Thursday, April 25, 2024
The market fell again early today. The major indexes rebounded and closed near their highs, but break-even points remained favorable. The Dow Jones Industrial Average ended the day with the worst decline of -375 points, or -0.98%. Elsewhere, the S&P 500 fell -0.46%, the Nasdaq fell -0.64% and the small-cap Russell 2000 fell -0.76%. All four indexes remain positive this week with one trading day left.
There was a whiff of “stagflation” in the early morning business papers, joined by a disappointing first quarter report in the early morning. This created a significant downdraft in sentiment, even though it likely increased the Fed’s appetite to finally lower interest rates at a time when data is showing signs of economic strain. The first quarter GDP and latest trade deficit numbers are mixed with a lack of revenue: caterpillar (Cat – Free report) and major airline companies American (AAL – free report) and southwest (love – free report).

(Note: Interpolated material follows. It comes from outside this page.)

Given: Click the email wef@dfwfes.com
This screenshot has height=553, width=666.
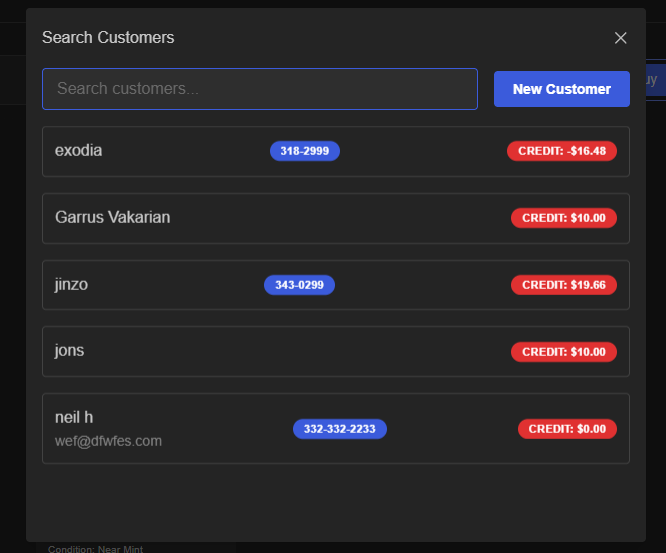Looking at the screenshot, I should pos(108,441).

Several major companies have reported since the deal closed. microsoft (MSFT – (Free Report) beat the typical operating performance on both revenue and bottom line (it has missed out on earnings once in the past five years), and its earnings of $2.94 per share beat the Zacks Consensus of $2.81. Revenue for the quarter was $61.9 billion, exceeding expectations of $60.6 billion and representing +17% year-over-year growth. Operating income for the quarter increased 23% year over year to $27.6 billion.
Microsoft’s cloud business (Azure) also grew +23% year-over-year to $35.1 billion, including $26.7 billion in its “Intelligent Cloud” division, which grew +21% year-over-year. Business productivity increased +12% to $19.6 billion. Shares rose +5% in late trading on the news, adding to +7.6% year-to-date and +35% over the past year. The guidance will likely be detailed in an upcoming conference call.
alphabet (Google – Free Report) also exceeded expectations in terms of sales and final profit. Earnings per share of $1.89 beat the Zacks Consensus by 40 cents per share, compared with earnings of $1.17 in the year-ago period. Revenue before traffic acquisition costs (TAC) was $67.59 billion, well above the $66.04 billion expected by analysts (the company reported a high of $80.54 billion). dollars). Advertising, especially YouTube, did better than expected. The company also announced its first-ever dividend yield of 20 cents per share. Shares rose +12.8% in late trading.
Eating cake this afternoon Snap Co., Ltd. (snap – free report). The social media powerhouse delivered positive earnings per share of +$0.03, up from expectations of -$0.05, compared with +$0.01 per share in the year-ago period. Revenue grew +21% year-over-year, well above the Zacks Consensus Estimate of $1.12 billion, and daily active users rose +10% year-over-year to 422 million. Spotlight content grew +125% compared to his year ago. SNAP stock is up an astonishing +29% in the aftermarket.
intel (INTC – (Free Report) But things are going in the opposite direction. The semiconductor manufacturing giant beat its first-quarter bottom line (earnings of 18 cents per share versus estimates of 13 cents), but revenue fell just short at $12.7 billion (versus the Zacks Consensus Estimate of $12.76 billion). . However, it is the guidance for next quarter that is driving the stock down -8% in late trading. Earnings of 10 cents per share on sales of $12.5 billion to $13.5 billion are well below the previously expected 24 cents per share and sales of $13.54 billion. .
Have questions or comments about this article or the author? Click here>>
Free – Get 5 Dividend Stocks to Fund Your Retirement
Zacks Investment Research has released a special report highlighting five diverse stocks with amazing dividends to help you prepare for retirement. They cut across property management, luxury outlets, financial institutions, and some powerful energy production companies.
5 Dividend Stocks to Include in Your Retirement Strategy is packed with unconventional wisdom and insight you won’t get from your local financial planner.